Exercise prompt:
Reproduce every line in the material below that holds "agent".

Given data:

☆ ☆ ☆

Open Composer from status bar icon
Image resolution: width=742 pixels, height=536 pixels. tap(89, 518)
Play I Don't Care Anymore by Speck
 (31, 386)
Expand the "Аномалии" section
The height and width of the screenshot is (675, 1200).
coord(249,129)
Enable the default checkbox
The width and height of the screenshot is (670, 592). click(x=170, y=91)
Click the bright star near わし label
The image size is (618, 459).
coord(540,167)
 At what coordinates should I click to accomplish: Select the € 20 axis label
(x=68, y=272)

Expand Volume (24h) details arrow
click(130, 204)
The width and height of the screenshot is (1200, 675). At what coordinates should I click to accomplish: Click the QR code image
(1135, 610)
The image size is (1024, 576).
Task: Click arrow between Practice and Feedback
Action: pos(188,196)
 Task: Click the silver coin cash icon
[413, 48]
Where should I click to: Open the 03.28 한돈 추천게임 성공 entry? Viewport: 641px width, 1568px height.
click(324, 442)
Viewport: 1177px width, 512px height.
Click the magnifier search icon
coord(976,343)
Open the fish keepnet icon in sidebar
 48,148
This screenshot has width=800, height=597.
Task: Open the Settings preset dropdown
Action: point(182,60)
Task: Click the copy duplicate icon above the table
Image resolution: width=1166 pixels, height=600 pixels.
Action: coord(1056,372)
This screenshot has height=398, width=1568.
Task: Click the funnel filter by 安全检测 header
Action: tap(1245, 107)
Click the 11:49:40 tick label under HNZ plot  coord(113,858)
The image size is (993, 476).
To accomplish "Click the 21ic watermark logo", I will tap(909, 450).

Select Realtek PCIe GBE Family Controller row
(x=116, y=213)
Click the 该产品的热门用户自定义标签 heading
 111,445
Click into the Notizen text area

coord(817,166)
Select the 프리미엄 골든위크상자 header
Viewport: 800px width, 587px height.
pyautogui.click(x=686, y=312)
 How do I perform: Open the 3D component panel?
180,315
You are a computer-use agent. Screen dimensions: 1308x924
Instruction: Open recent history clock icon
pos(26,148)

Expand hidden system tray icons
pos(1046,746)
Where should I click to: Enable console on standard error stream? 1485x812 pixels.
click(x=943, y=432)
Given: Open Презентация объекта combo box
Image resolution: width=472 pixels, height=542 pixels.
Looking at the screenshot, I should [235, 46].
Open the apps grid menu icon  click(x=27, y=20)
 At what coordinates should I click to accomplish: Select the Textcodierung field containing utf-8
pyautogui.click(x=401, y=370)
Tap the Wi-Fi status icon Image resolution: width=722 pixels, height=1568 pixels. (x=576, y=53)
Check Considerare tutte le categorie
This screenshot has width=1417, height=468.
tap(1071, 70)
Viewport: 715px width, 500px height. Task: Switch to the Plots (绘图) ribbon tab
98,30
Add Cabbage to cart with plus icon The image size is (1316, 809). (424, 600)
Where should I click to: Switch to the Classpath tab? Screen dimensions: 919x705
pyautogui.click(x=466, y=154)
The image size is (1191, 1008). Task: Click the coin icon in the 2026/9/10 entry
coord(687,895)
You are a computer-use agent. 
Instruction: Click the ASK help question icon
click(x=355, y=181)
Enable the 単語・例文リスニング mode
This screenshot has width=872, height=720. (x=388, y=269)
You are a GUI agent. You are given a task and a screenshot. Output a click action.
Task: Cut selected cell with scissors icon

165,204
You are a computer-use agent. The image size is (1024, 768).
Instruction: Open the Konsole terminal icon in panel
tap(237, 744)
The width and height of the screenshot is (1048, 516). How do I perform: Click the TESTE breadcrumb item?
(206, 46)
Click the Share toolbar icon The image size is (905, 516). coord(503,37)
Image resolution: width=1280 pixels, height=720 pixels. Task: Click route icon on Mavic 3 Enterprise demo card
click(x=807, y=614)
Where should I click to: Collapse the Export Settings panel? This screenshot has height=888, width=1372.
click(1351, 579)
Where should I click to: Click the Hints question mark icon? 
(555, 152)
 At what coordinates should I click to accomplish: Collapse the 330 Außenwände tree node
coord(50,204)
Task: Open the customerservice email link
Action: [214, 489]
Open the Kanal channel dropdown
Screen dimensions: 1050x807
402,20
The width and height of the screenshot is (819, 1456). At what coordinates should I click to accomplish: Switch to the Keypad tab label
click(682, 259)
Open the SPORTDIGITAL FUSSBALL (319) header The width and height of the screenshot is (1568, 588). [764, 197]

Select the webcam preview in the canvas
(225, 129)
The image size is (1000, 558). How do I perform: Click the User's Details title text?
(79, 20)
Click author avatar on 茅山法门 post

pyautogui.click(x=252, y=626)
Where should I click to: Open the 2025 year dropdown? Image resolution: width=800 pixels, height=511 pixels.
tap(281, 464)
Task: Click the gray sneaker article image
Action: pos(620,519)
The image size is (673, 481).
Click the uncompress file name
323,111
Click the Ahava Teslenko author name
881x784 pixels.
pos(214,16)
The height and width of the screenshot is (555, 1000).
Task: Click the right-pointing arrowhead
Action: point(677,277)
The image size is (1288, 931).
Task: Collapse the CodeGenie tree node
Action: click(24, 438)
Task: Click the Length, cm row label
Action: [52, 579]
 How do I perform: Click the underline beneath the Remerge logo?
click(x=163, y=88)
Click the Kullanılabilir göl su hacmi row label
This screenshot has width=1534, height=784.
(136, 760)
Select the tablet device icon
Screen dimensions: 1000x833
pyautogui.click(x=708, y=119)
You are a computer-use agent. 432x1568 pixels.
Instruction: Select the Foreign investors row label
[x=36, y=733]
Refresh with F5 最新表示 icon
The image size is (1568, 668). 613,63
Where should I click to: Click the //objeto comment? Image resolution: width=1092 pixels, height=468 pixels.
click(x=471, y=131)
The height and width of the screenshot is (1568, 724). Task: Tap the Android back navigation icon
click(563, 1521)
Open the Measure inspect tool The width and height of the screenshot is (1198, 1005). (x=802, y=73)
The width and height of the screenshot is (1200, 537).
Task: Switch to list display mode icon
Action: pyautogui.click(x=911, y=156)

☆ ☆ ☆

Solution below:
You are a computer-use agent. Screen dimensions: 1308x924
You are a computer-use agent. 
You are a GUI agent. You are given a task and a screenshot. Output a click action.
You are a computer-use agent. The image size is (1024, 768).
You are a computer-use agent. 432x1568 pixels.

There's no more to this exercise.